Oppo, which in 2016 became the largest smartphone brand by sales in China, is forced to cut costs after pursuing an overly active staffing policy and trying to compete with premium players. The cuts will affect important business units: the Android-based ColorOS team and the IoT product development team, which is responsible for smartwatches and headphones, among others.
In the middle of the year, a merger between Oppo and OnePlus took place- the two companies share common roots. The merger will pool resources and cut costs, but the result is redundant positions in the state.
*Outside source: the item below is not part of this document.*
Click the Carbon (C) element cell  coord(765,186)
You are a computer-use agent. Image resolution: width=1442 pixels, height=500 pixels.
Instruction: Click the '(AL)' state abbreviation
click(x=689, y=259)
We know that employees of the mobile phone development department and the international sales department will not be laid off.
Oppo will cut staff by 20% after merging with OnePlus
As a successful brand in China, Oppo began expanding its markets with sales in India, Southeast Asia and Europe. However, this initiative proved to be insufficiently effective in the face of aggressive competitors such as Xiaomi and Apple. Therefore, Oppo’s priority now has been to combat the slowdown in retail sales growth in China; where the economic effects of the pandemic continue to affect the market.
In addition, the attempts to grow in adjacent markets have not brought much success either. IDC analyst Bryan Ma estimates that Oppo has only 1% of the global smartwatch market; and 1.7% of the headphone market. Tarun Pathak, research director at Counterpoint, note that the company is working on multiple fronts, attacking the premium segment, focusing on the regional market and entering wearable devices. In his opinion, the change in course is due not to cost cutting, but to a new strategy.
Also, the company, closely held by a secretive employees’ fund; which counts businessman Duan Yongping and Tony Chen as key founders, doesn’t disclose financial details. Oppo’s global smartphone shipments surged 37% in the second quarter, but that was barely enough to keep its No. 4 ranking, according to research firm IDC.
“The company is spread thin across several fronts, attacking the premium market; making big regional bets and moving into wearables,” said Tarun Pathak, research director at Counterpoint. “The cuts are probably as much about cost savings as it is a change in tack around strategy.”